When it comes to headers I have to first check for lines starting with three #, then two, then one. Because a line that starts with one which is then followed by another one is of course not a first level heading starting with a #. But it could be, technically, because there's nothing in the spec that mandates that the leading # must be followed by a whitespace. And what if I want to write the heading " is a whitespace" (with a leading whitespace)? I can't, really.

A list item line starts with "* ", not "*" followed by an arbitrary number of any whitespace as the other line types. Thus a list item text can actually have leading whitespace, but a heading can not.


So, when parsing gemtext I need to consider the first one to three characters of the line, and whether or not it is within a preformatted block.


What if I always, without exception, just had to check the first three characters?
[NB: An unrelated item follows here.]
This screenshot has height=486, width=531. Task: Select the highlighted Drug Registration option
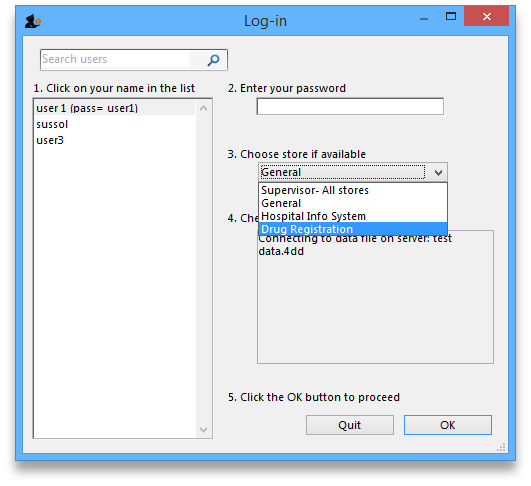(x=353, y=229)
The linetypes could be something like this:


#  First level heading.
## Second level heading.
###Third level heading.
*  List item.
=> Link line.
>  Block quote line.
>> Preformatted line.
And of course any other line, which is just plain text.

The URL and text on a link line should be separated by a single blankspace, not an arbitrary number of any type of whitespace.


I also think that plain text lines should be trimmed of leading and trailing whitespace when rendered, simply because I don't see any reason to keep them, and it would also allow plain text lines to start with a leading space followed by a character combination that would otherwise cause the line type to be different.